● AIM
Change "horizontal scrollbar thumb" to "horizontal scroll handle" throughout the entries below, then reproduce every line with nothing else altered.

[Entries]
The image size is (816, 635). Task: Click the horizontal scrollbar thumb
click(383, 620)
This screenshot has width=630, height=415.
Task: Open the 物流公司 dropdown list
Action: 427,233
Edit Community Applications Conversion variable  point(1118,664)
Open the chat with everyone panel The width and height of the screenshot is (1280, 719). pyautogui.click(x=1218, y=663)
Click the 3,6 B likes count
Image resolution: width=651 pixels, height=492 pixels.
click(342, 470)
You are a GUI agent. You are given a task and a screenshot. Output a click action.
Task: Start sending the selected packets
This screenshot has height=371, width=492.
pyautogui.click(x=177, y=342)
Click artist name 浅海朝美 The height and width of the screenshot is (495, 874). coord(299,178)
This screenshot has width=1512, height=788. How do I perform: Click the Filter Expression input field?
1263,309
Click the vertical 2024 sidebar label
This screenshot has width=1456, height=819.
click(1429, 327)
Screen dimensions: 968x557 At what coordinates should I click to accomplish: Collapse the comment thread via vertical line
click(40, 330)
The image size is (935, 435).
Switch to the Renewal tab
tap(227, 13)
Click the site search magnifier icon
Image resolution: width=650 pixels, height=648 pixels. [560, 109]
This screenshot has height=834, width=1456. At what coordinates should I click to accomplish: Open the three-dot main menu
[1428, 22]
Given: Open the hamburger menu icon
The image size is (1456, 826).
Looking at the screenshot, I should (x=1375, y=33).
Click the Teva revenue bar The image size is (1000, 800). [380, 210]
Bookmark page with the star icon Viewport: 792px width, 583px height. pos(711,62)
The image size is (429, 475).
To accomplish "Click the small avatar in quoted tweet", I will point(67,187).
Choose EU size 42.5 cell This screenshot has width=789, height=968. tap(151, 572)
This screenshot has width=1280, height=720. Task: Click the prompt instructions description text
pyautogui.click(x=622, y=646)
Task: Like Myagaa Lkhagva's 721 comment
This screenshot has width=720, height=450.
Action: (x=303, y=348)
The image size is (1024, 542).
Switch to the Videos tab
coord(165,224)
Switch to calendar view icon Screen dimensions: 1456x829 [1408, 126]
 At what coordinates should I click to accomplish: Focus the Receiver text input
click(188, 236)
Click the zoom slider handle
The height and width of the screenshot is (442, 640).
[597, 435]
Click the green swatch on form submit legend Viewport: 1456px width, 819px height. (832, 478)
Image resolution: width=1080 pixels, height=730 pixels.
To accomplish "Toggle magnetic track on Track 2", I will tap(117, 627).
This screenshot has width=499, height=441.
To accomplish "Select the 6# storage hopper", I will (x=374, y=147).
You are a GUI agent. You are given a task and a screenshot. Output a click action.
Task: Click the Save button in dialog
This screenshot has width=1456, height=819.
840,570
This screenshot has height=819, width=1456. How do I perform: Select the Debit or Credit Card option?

● OUTPUT OF THE TASK
The image size is (816, 635). Task: Click the horizontal scroll handle
click(383, 620)
This screenshot has width=630, height=415.
Task: Open the 物流公司 dropdown list
Action: 427,233
Edit Community Applications Conversion variable  point(1118,664)
Open the chat with everyone panel The width and height of the screenshot is (1280, 719). pyautogui.click(x=1218, y=663)
Click the 3,6 B likes count
Image resolution: width=651 pixels, height=492 pixels.
click(342, 470)
You are a GUI agent. You are given a task and a screenshot. Output a click action.
Task: Start sending the selected packets
This screenshot has height=371, width=492.
pyautogui.click(x=177, y=342)
Click artist name 浅海朝美 The height and width of the screenshot is (495, 874). coord(299,178)
This screenshot has width=1512, height=788. How do I perform: Click the Filter Expression input field?
1263,309
Click the vertical 2024 sidebar label
This screenshot has width=1456, height=819.
click(1429, 327)
Screen dimensions: 968x557 At what coordinates should I click to accomplish: Collapse the comment thread via vertical line
click(40, 330)
The image size is (935, 435).
Switch to the Renewal tab
tap(227, 13)
Click the site search magnifier icon
Image resolution: width=650 pixels, height=648 pixels. [560, 109]
This screenshot has height=834, width=1456. At what coordinates should I click to accomplish: Open the three-dot main menu
[1428, 22]
Given: Open the hamburger menu icon
The image size is (1456, 826).
Looking at the screenshot, I should (x=1375, y=33).
Click the Teva revenue bar The image size is (1000, 800). [380, 210]
Bookmark page with the star icon Viewport: 792px width, 583px height. pos(711,62)
The image size is (429, 475).
To accomplish "Click the small avatar in quoted tweet", I will point(67,187).
Choose EU size 42.5 cell This screenshot has width=789, height=968. tap(151, 572)
This screenshot has width=1280, height=720. Task: Click the prompt instructions description text
pyautogui.click(x=622, y=646)
Task: Like Myagaa Lkhagva's 721 comment
This screenshot has width=720, height=450.
Action: (x=303, y=348)
The image size is (1024, 542).
Switch to the Videos tab
coord(165,224)
Switch to calendar view icon Screen dimensions: 1456x829 [1408, 126]
 At what coordinates should I click to accomplish: Focus the Receiver text input
click(188, 236)
Click the zoom slider handle
The height and width of the screenshot is (442, 640).
[597, 435]
Click the green swatch on form submit legend Viewport: 1456px width, 819px height. (832, 478)
Image resolution: width=1080 pixels, height=730 pixels.
To accomplish "Toggle magnetic track on Track 2", I will tap(117, 627).
This screenshot has width=499, height=441.
To accomplish "Select the 6# storage hopper", I will (x=374, y=147).
You are a GUI agent. You are given a task and a screenshot. Output a click action.
Task: Click the Save button in dialog
This screenshot has width=1456, height=819.
840,570
This screenshot has height=819, width=1456. How do I perform: Select the Debit or Credit Card option?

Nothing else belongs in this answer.